Client accidentally deleted their server. We recovered in less than an hour!

By John Locke on May 31, 2017

This is why you want to be on our maintenance plans. Our number one priority is recoverability, from just about any risk. And today, we had a client that needed this, in a very bad way!

It all started with an alert on my phone saying a production site was down. Frequently these are temporary Internet blips that are gone when I actually try to pull up the site. Not this time! No site, and I couldn't even reach the server.

I pulled up the client's AWS credentials and logged in to see if there was some sort of problem with the actual server. And yes, it was showing as "Terminated" -- Amazon's term for permanently deleted. What?!?!? Had the client discontinued service without letting us know?

There were several new servers in the account, but none looked like a replacement site. We looked in the users section and found a user we weren't aware of, who had created these servers... had this person deleted the web server? Time to get on the phone.

When we reached our client contact, they had just become aware their site was down, and were gratified that we were aware and had called them.

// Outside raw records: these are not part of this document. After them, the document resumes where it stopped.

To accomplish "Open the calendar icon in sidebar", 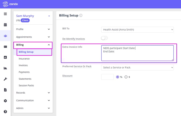I will point(5,25).
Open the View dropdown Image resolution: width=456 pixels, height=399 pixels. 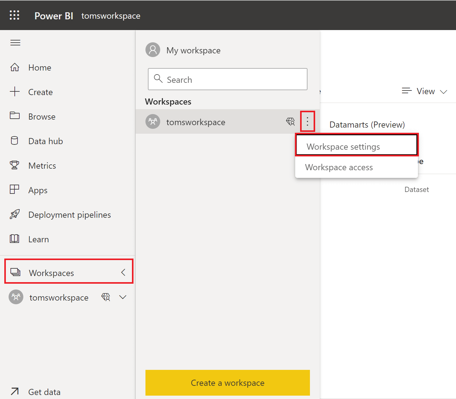click(x=425, y=91)
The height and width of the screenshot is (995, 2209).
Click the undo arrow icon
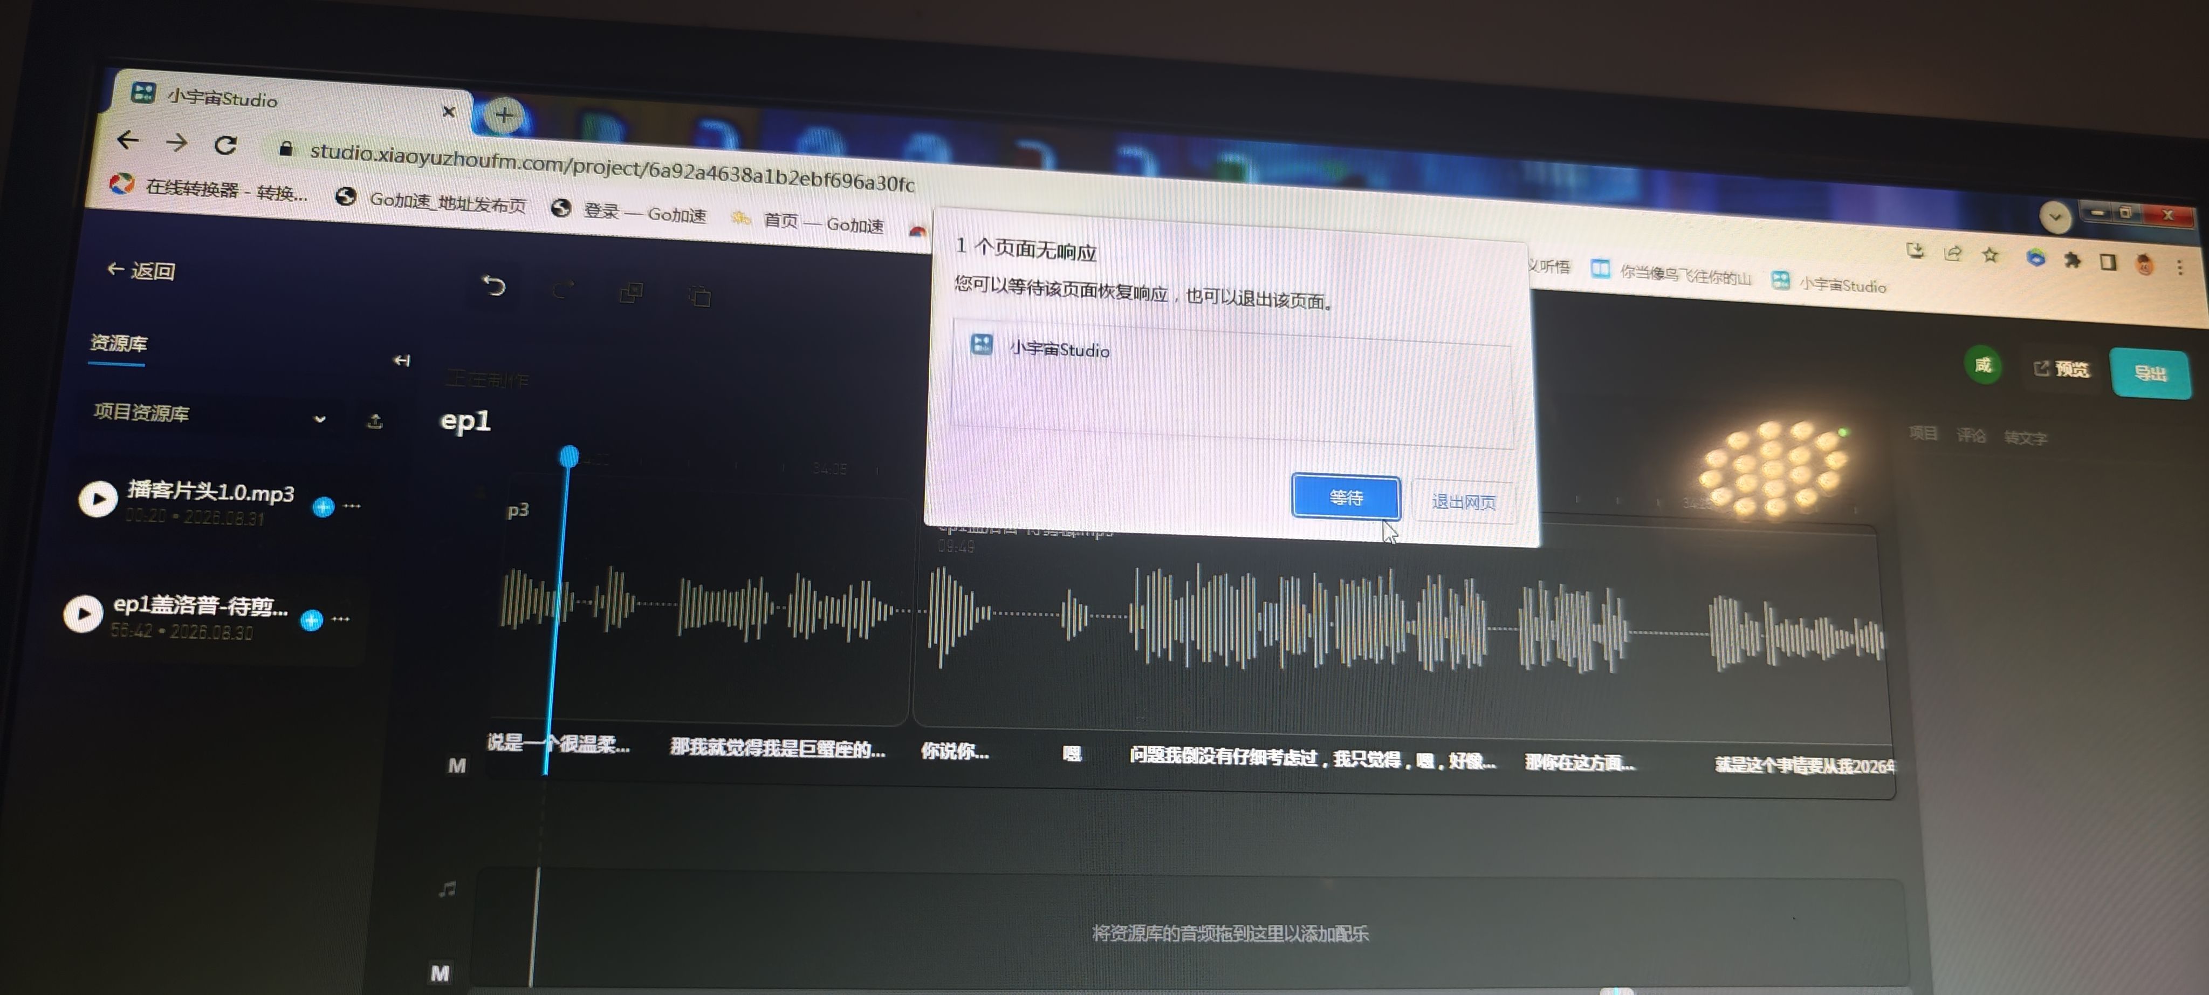493,285
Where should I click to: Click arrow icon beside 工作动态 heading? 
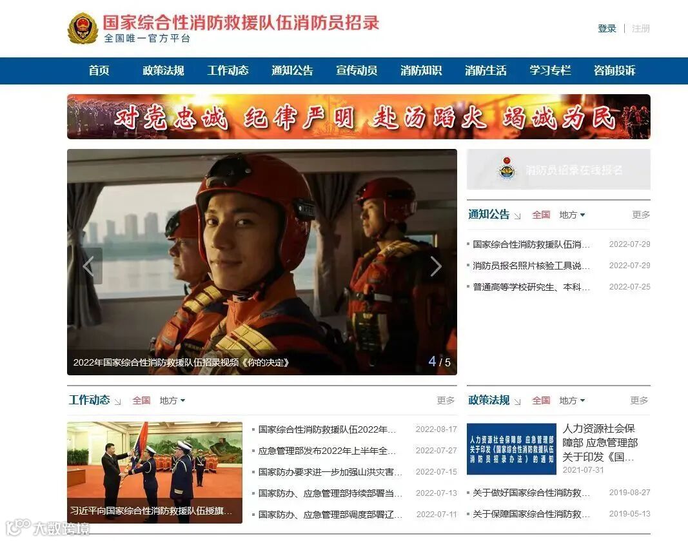[117, 402]
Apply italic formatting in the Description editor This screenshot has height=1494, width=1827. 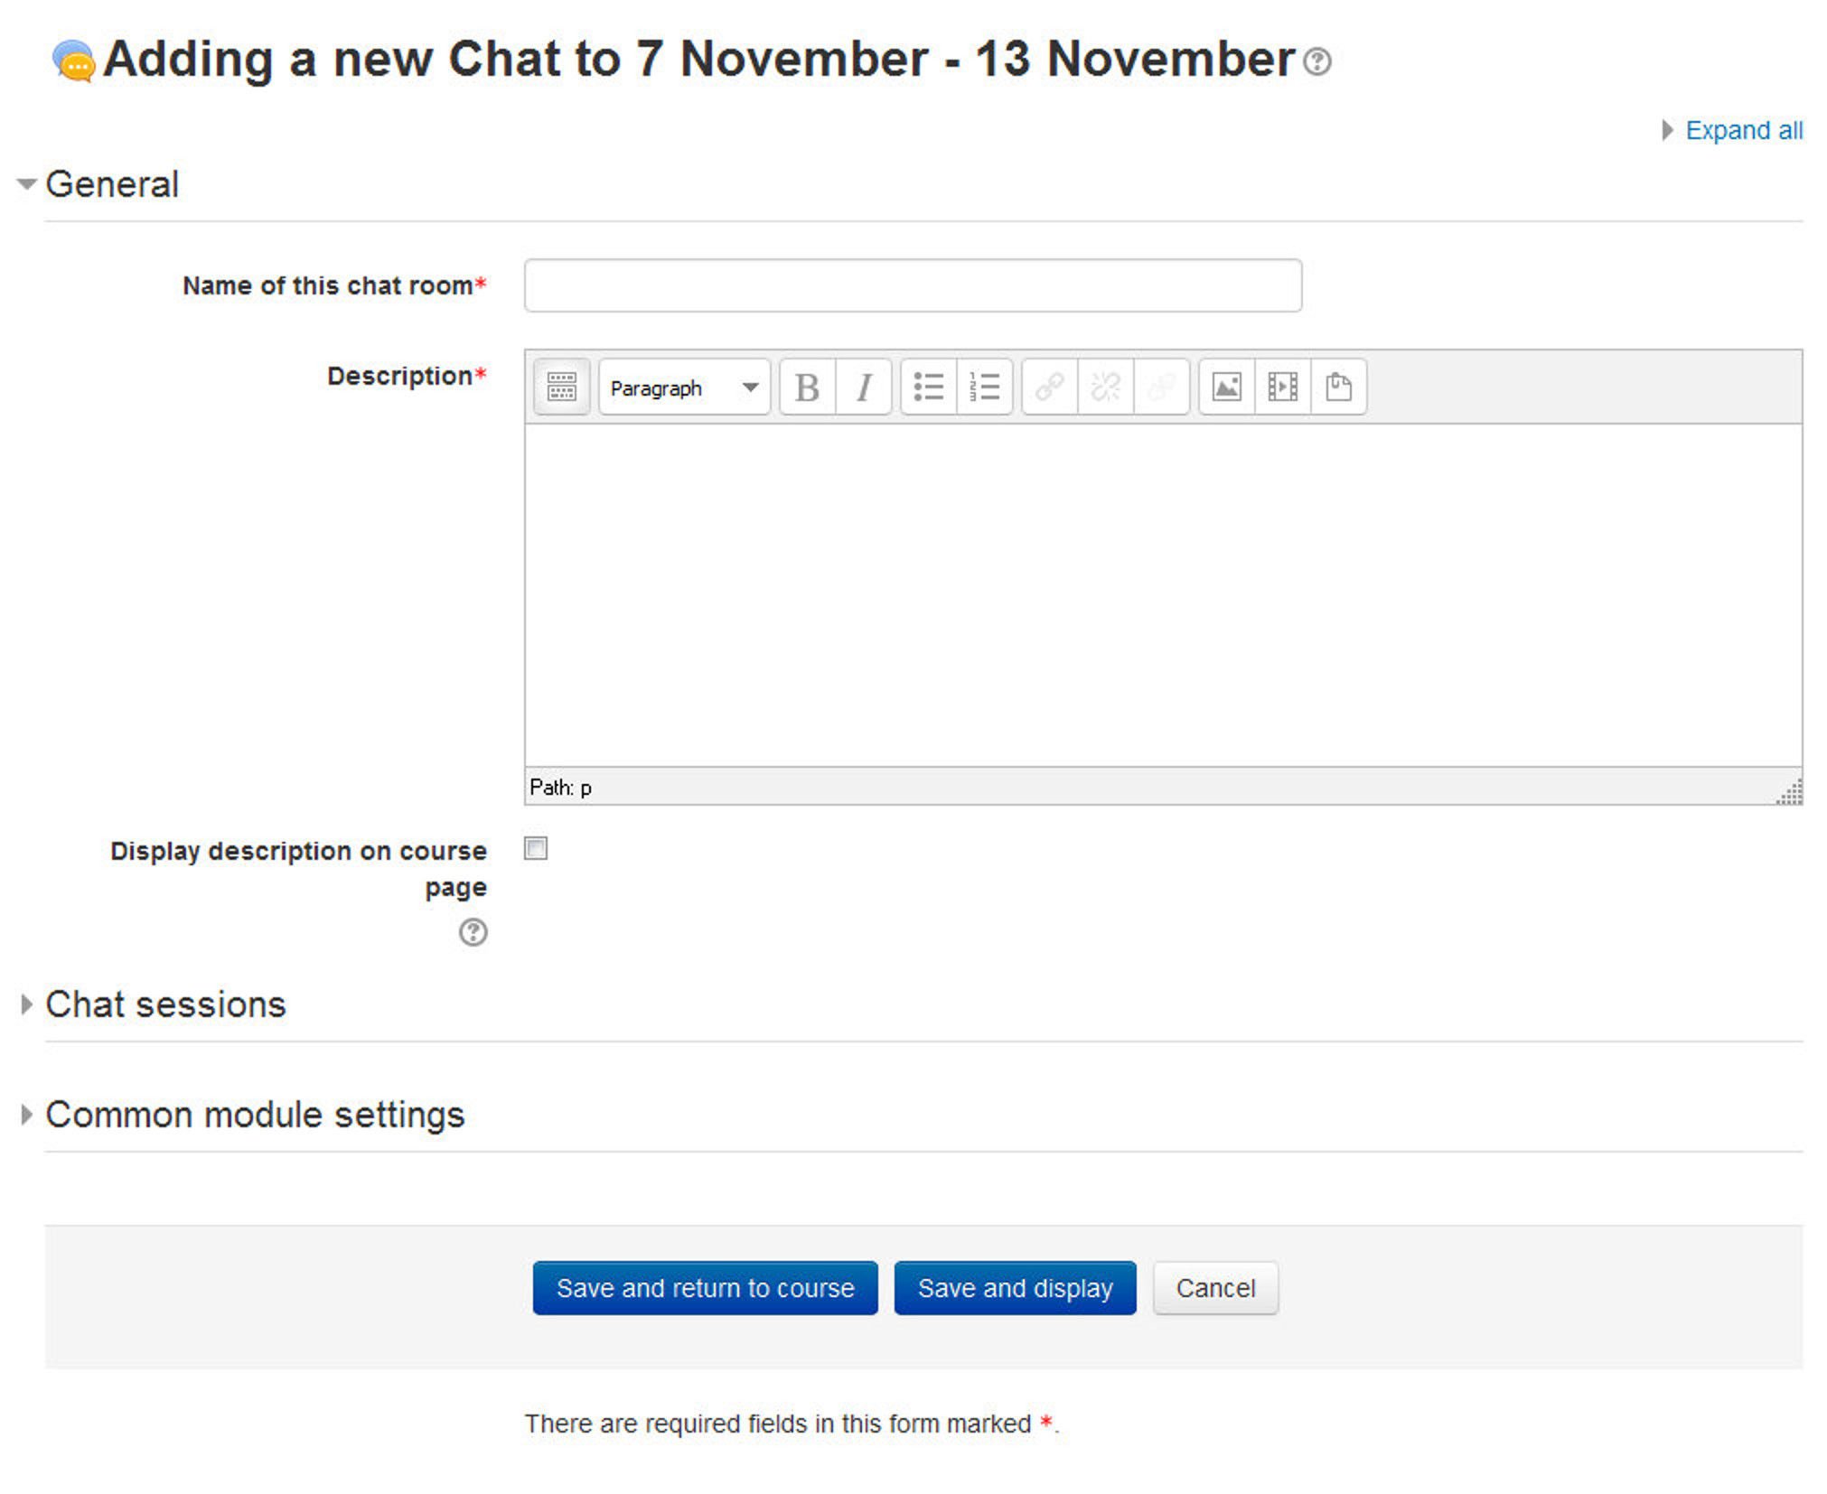[862, 387]
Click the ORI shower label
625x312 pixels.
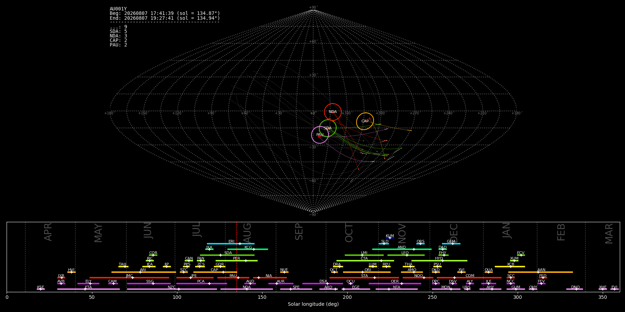pyautogui.click(x=368, y=270)
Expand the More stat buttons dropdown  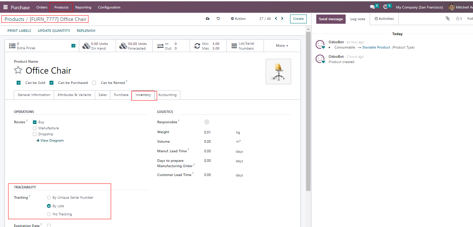282,46
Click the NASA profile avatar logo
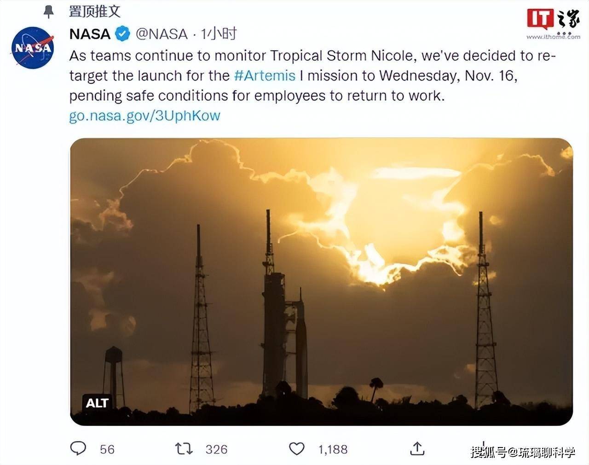 [32, 47]
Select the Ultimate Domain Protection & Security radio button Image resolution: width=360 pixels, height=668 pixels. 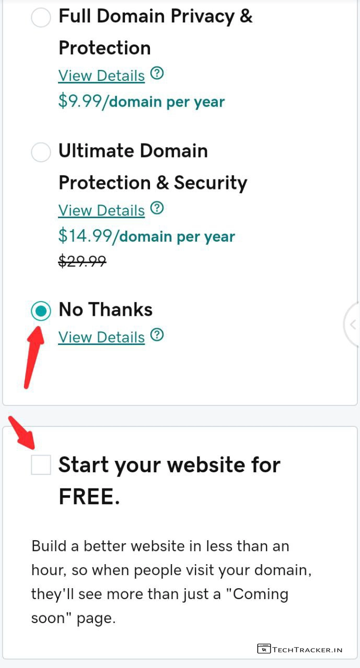(41, 152)
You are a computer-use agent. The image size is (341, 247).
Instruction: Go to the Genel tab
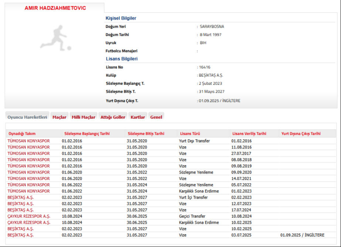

We identified the user who had been making changes in their account, and our contact reached him and confirmed that yes, indeed, this person may have accidentally deleted their server. Bingo! Now we knew what had happened. Next step: what to do about it?

This is where our recovery plans kicked in. First up, assess what we have to work with. Server was irrevocably deleted, along with the root disk. However, the data disk with the actual site and assets was available to be re-attached, and we had a disk snapshot of the root volume from 9 hours before the deletion.

I spun up a brand new instance, re-attached the IP address, attached the data volume, and a new volume from the previous snapshot.

I installed our configuration management client (the "salt-minion"), copied over the database and SSL certificate, and applied the configuration. After approving a couple credentials in our system, the site was back up and running! Total time of the outage: 50 minutes, of which the first 15 was trying to reach our client to determine why it had been deleted...

For incidents like these, we do charge for recovery. However, with our maintenance plan in place, this was a pretty straightforward recovery to do -- largely because of the planning work we do ahead of time, and solid, reliable backups set up to recover from a variety of risks. If we had not set up scripts that automatically backed up their AWS servers, and had other redundant backups available, the story might have had a much worse ending.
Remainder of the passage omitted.